On September 15, 1830, he was married to Harriet Amelia Kane (1810–1846), daughter of John Kane and Maria (née Codwise) Kane. Together, they were the parents of six children, including:

- John Walter Wood (1831–1905), who married Sabina Redmond (1836–1905), sister of Goold H. Redmond and Annie Redmond Cross.
- Charlotte Matilda Wood (b. 1832), who married the Rev. Edward Bell, Vicar of Wakefield.
- Elizabeth Dennistoun Wood (1836–1909), who married her second cousin, Thomas Leiper Kane, son of John Kintzing Kane, a United States District Court judge (his father was a first cousin of her mother).
- Harriet Maria Wood (1838–1904), who died unmarried.
- William Wood Jr. (1841–1867)
- Helen Kane Wood (1843–1919), who married George Burghall Watts Jr.

After his first wife's death giving birth to their seventh child, he remarried to Margaret Lawrence (1823–1871), the daughter of James Van Horne Lawrence and Emily Augusta (née Kane) Lawrence. Together, they were the parents of four children, including:

- Dennistoun Wood (d. 1904), who married Edith Phillips, daughter of Howard C. Phillips, on January 2, 1875.
- Chalmers Wood (1856–1924), who married Ellen Appleton Smith, daughter of John Cotton Smith.
- Henry Duncan Wood, who married Ellen E. Pulsifer, daughter of William H. Pulsifer of St.

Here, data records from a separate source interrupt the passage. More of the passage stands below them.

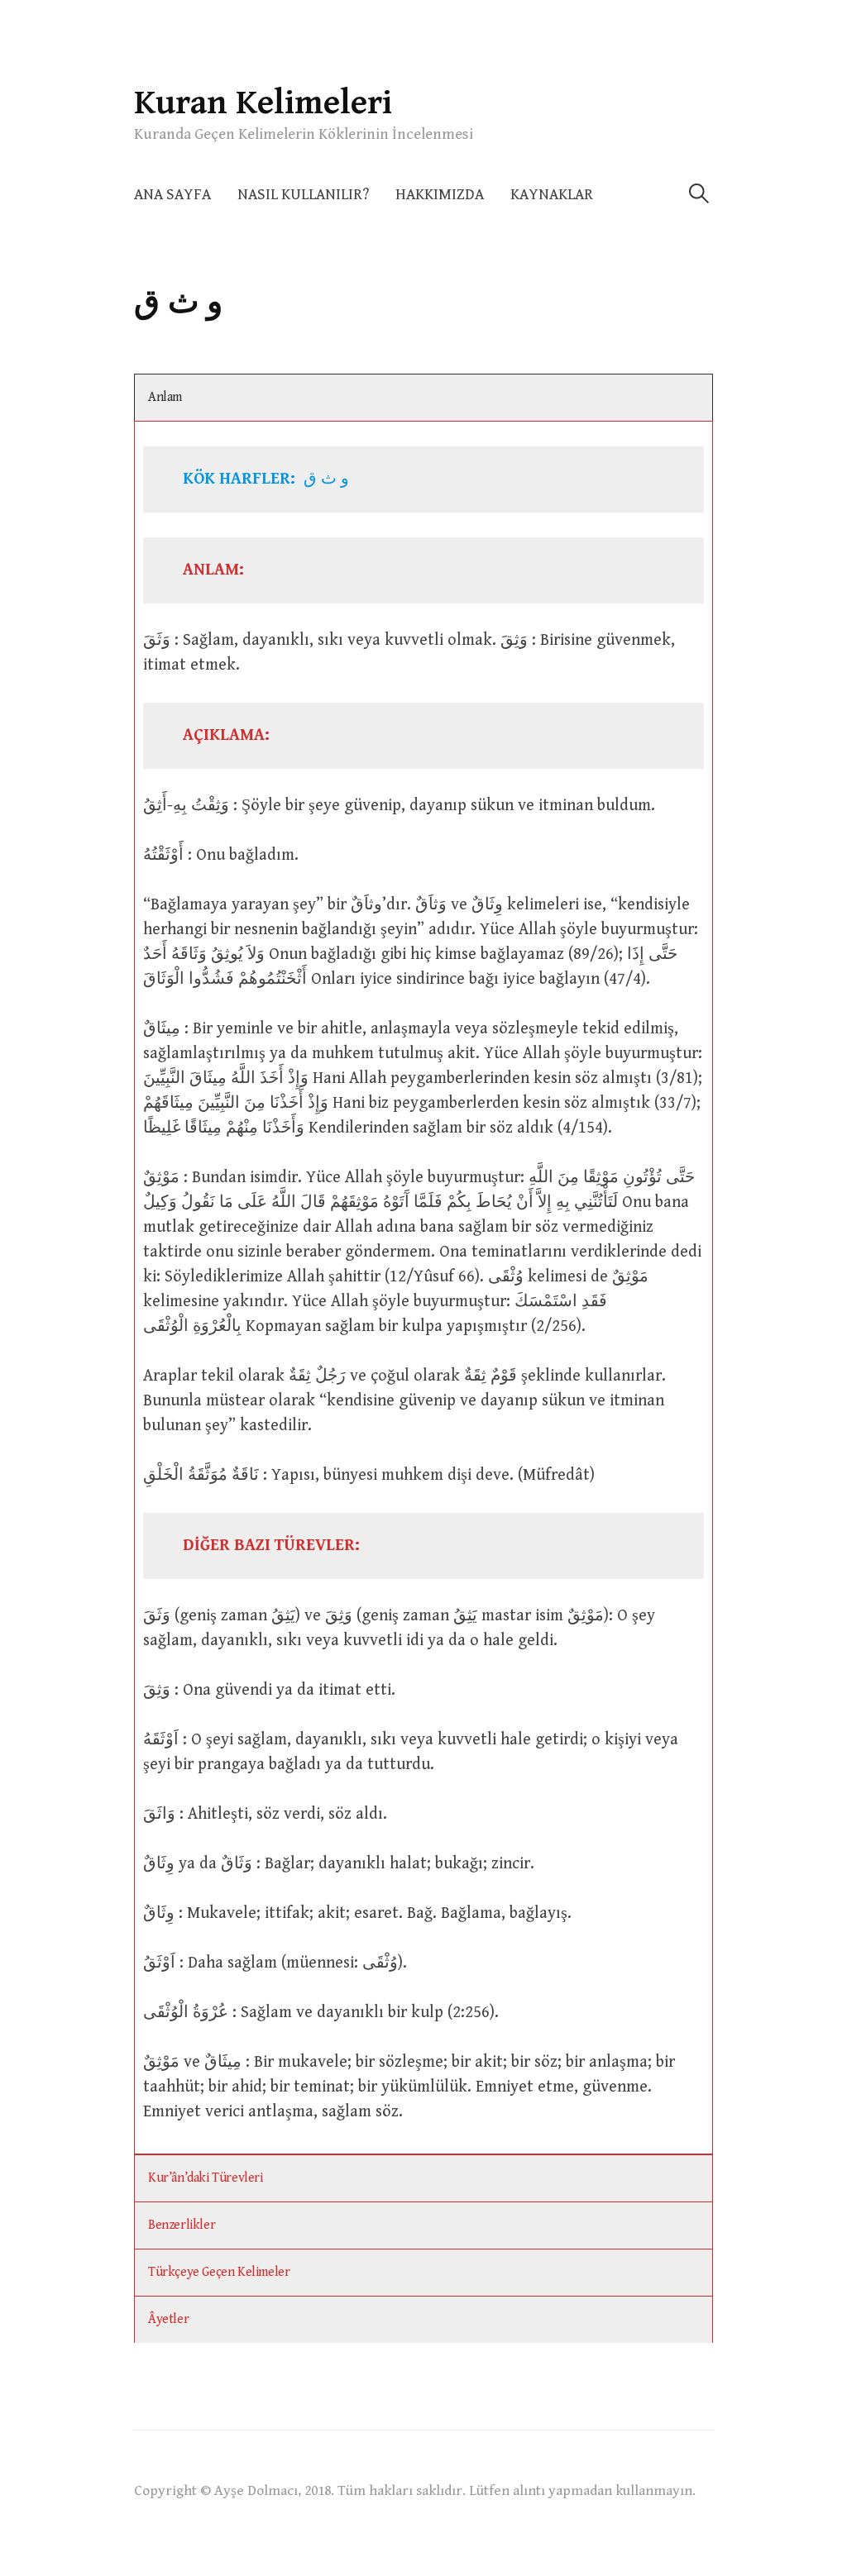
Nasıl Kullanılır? (303, 194)
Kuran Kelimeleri (263, 103)
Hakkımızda (439, 194)
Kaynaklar (551, 194)
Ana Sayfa (172, 194)
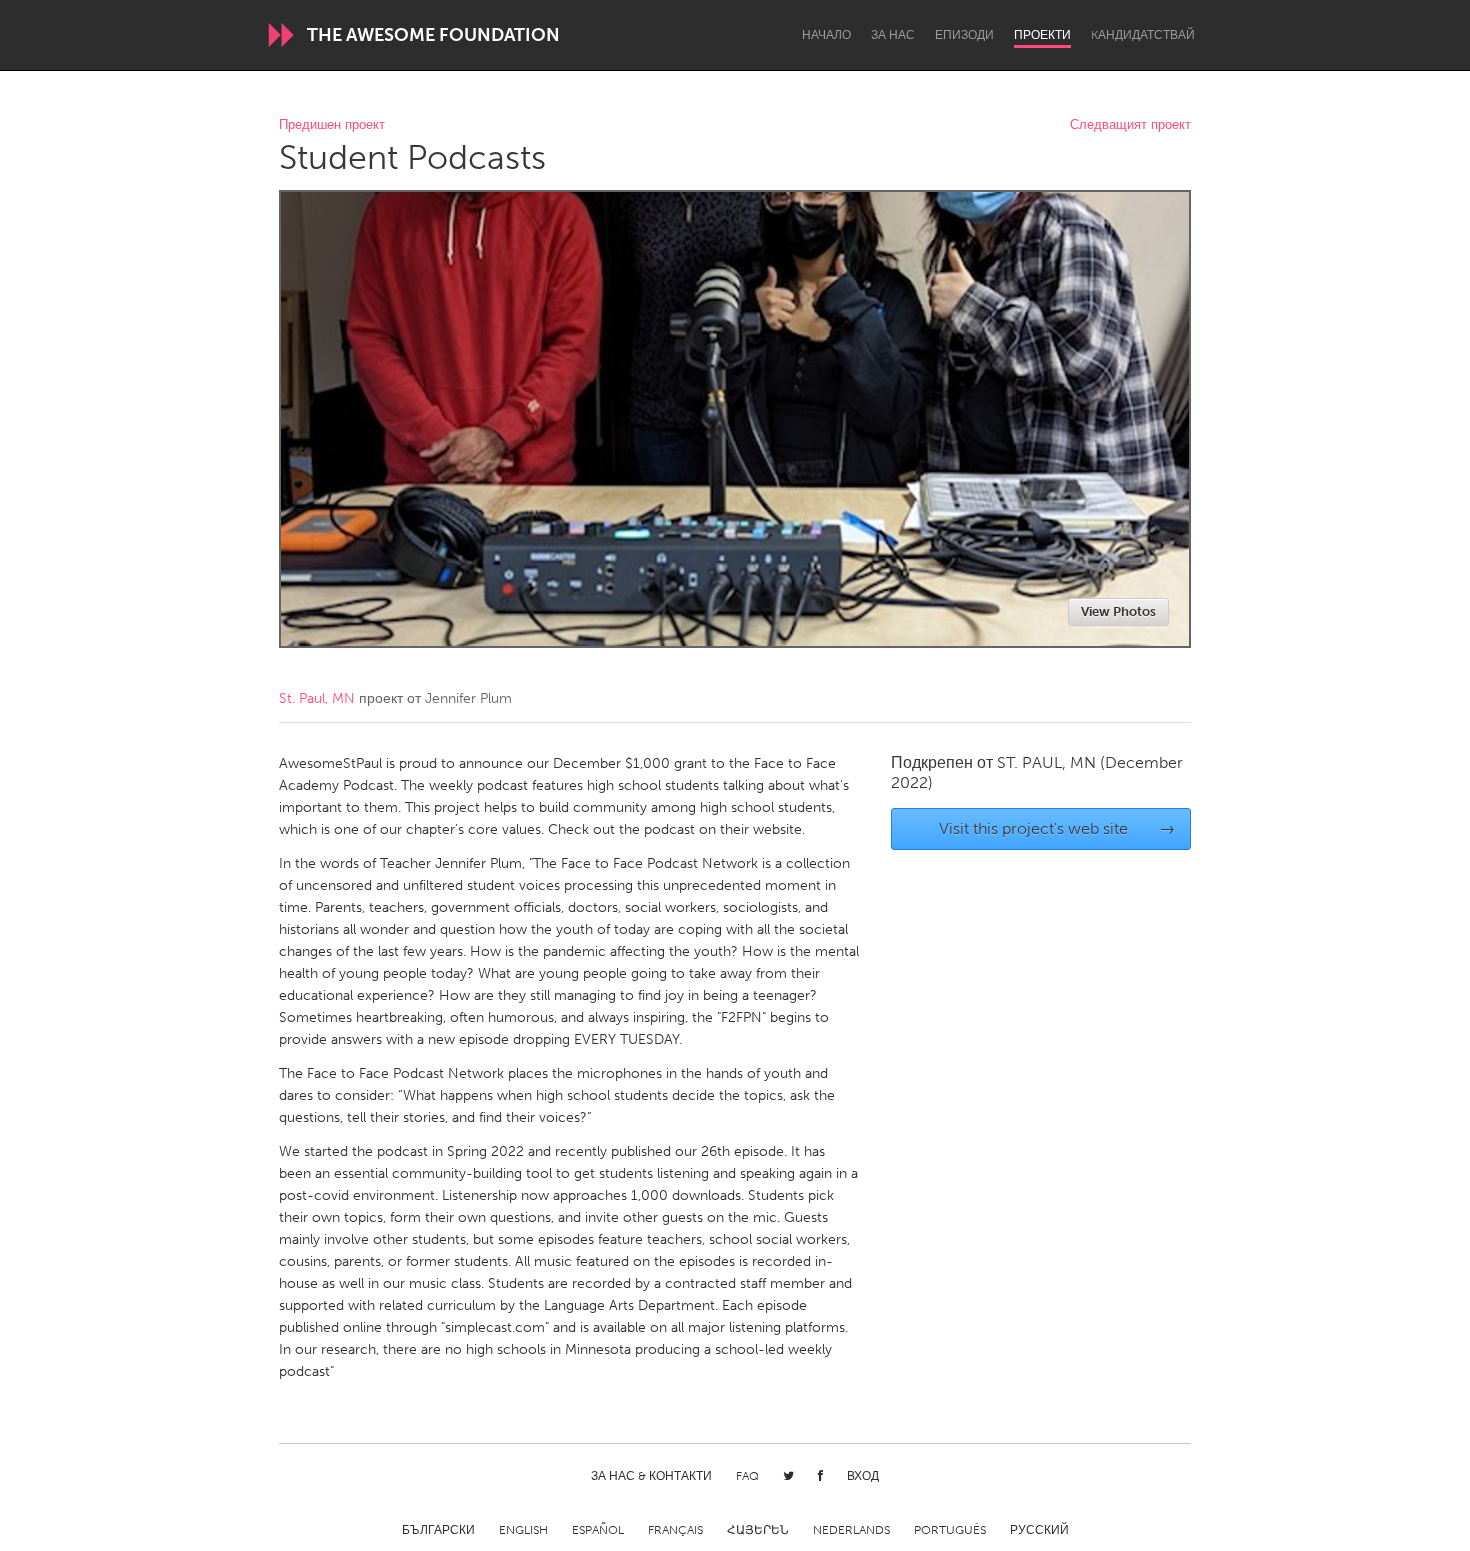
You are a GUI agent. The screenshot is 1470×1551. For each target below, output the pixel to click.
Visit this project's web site (1057, 828)
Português (950, 1530)
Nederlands (851, 1530)
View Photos (1118, 611)
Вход (863, 1476)
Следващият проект (1130, 125)
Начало (826, 35)
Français (675, 1530)
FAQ (747, 1476)
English (523, 1530)
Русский (1039, 1530)
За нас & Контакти (651, 1476)
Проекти (1042, 35)
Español (598, 1530)
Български (438, 1530)
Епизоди (964, 35)
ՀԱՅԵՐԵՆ (758, 1530)
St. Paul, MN (317, 698)
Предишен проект (332, 125)
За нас (893, 35)
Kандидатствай (1143, 35)
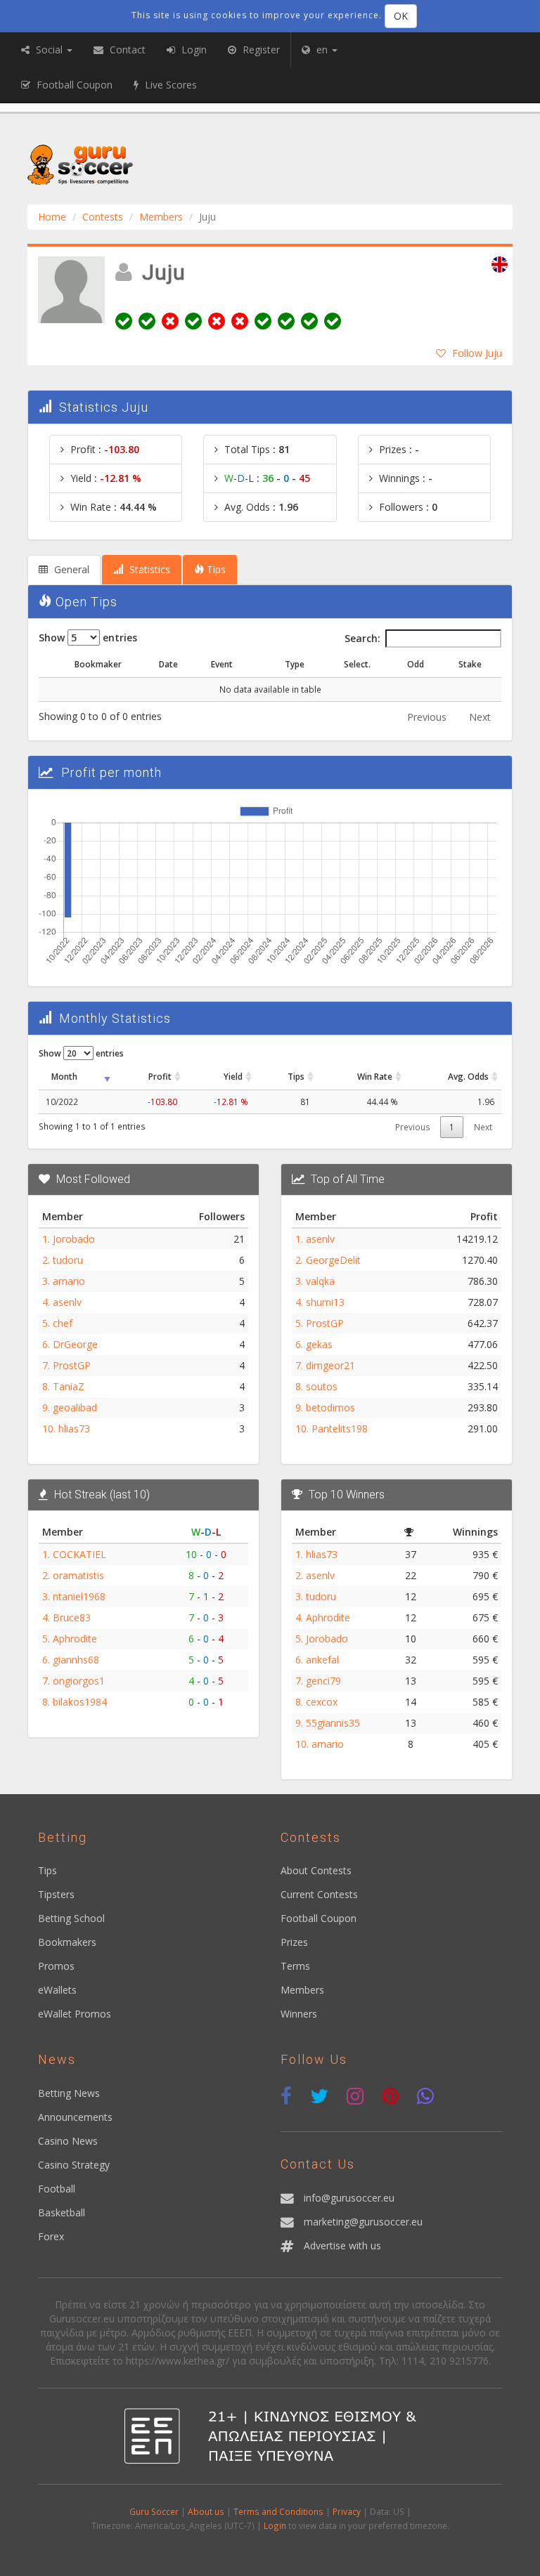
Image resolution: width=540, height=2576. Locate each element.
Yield (233, 1076)
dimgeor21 (330, 1365)
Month (64, 1076)
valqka (320, 1281)
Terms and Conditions (278, 2511)
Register (260, 49)
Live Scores (169, 84)
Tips (296, 1076)
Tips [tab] (215, 569)
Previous (426, 717)
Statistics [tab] (148, 569)
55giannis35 (333, 1723)
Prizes (294, 1942)
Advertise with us (342, 2245)
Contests (102, 216)
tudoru (68, 1260)
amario (69, 1281)
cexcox (322, 1701)
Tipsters (56, 1894)
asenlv (67, 1302)
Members (161, 216)
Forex (51, 2236)
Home (52, 216)
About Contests (316, 1870)
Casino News (68, 2140)
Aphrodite (75, 1638)
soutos (322, 1386)
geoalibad (75, 1407)
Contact (126, 49)
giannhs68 (76, 1659)
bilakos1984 (80, 1701)
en (322, 49)
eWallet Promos (74, 2013)
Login (275, 2525)
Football (56, 2188)
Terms (295, 1966)
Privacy (347, 2511)
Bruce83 (72, 1617)
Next (480, 717)
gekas (319, 1344)
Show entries (88, 637)
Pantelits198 (339, 1428)
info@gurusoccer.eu (349, 2197)
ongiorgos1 (79, 1680)
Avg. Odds (468, 1076)
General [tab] (70, 569)
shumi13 (325, 1302)
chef (62, 1323)
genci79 (323, 1680)
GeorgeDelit (333, 1260)
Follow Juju (477, 353)
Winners (299, 2013)
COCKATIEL (79, 1554)
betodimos (330, 1407)
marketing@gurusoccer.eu (363, 2221)
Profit (160, 1076)
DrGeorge (75, 1344)
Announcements (75, 2117)
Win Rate (374, 1076)
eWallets (57, 1989)
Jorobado (74, 1238)
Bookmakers (67, 1942)
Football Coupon (318, 1918)
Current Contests (319, 1894)
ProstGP (72, 1365)
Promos (56, 1966)
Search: (362, 638)
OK (401, 15)
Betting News (69, 2093)
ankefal (322, 1659)
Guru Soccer (154, 2511)
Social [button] (49, 49)
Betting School (71, 1918)
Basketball (61, 2212)
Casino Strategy (74, 2164)
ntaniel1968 (79, 1596)
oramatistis (78, 1575)
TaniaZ (68, 1386)
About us (206, 2511)
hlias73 (74, 1428)
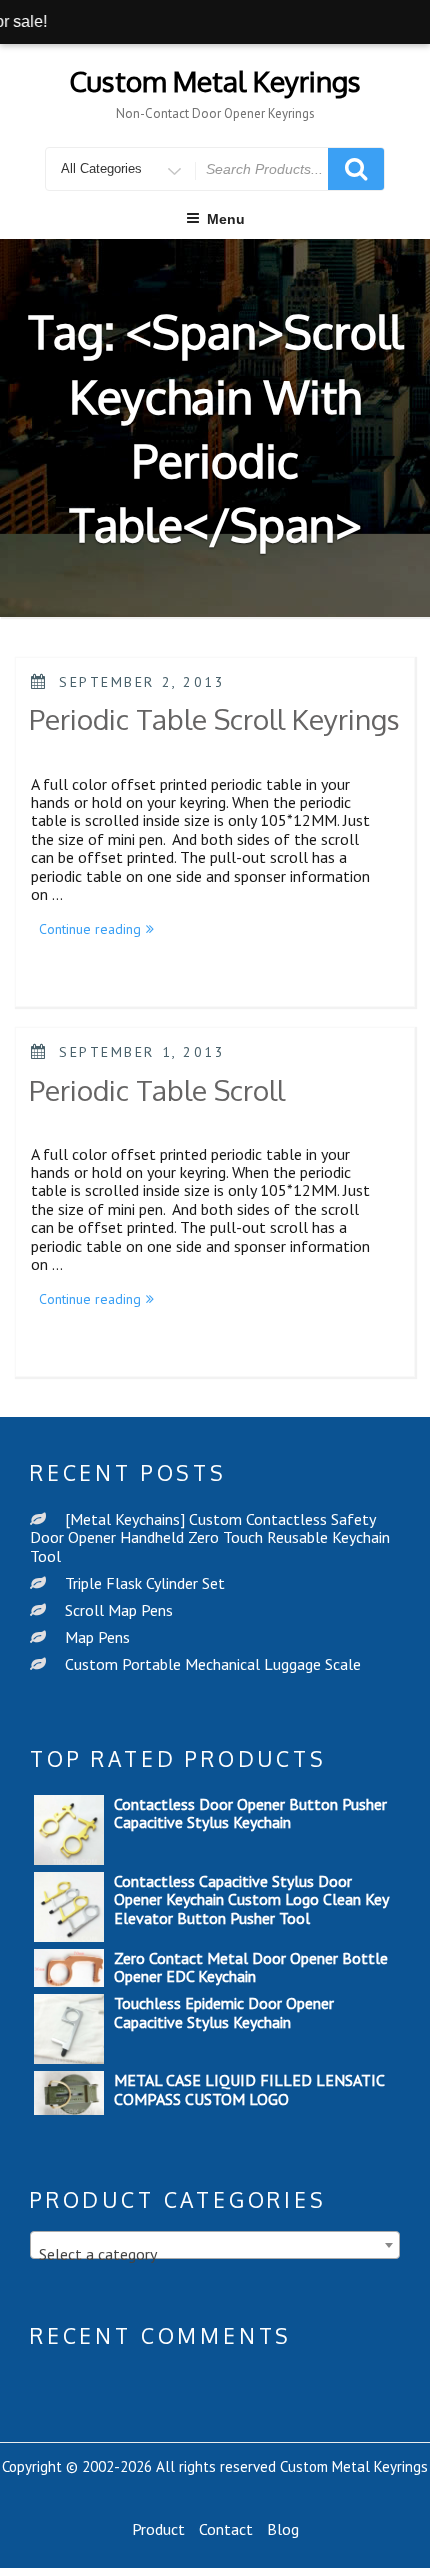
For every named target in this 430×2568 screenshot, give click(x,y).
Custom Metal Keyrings (215, 81)
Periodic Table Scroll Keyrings (214, 719)
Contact (226, 2529)
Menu (226, 219)
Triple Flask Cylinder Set (145, 1583)
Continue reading (100, 931)
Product (158, 2529)
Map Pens (97, 1637)
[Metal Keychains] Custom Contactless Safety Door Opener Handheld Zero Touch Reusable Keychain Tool (210, 1537)
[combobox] (215, 2245)
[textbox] (215, 2254)
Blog (283, 2529)
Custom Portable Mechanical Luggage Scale (213, 1664)
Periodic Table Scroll (157, 1090)
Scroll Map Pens (119, 1610)
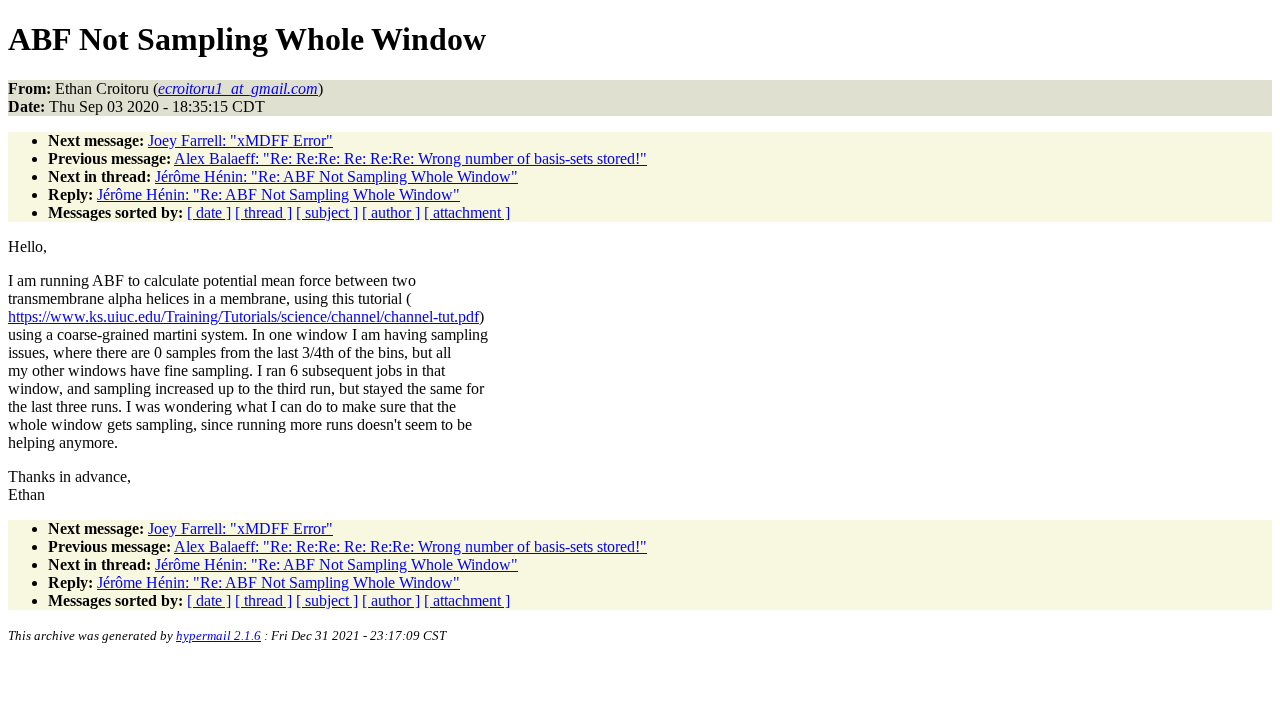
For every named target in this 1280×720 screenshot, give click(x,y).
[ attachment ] (467, 212)
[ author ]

Louis, Missouri, on April 24, 1878.
- Van Horne Lawrence Wood (b. 1860), who married Bessie Dora Biggs.

After the death of his second wife, he married thirdly to Helen Mason, daughter of Henry Mason and Lydia (née James) Mason, on December 6, 1883.

Wood died on October 1, 1894, at 4 West 18th Street, his home in New York City. After a funeral at the Collegiate Reformed Church, he was buried at Green-Wood Cemetery in Brooklyn.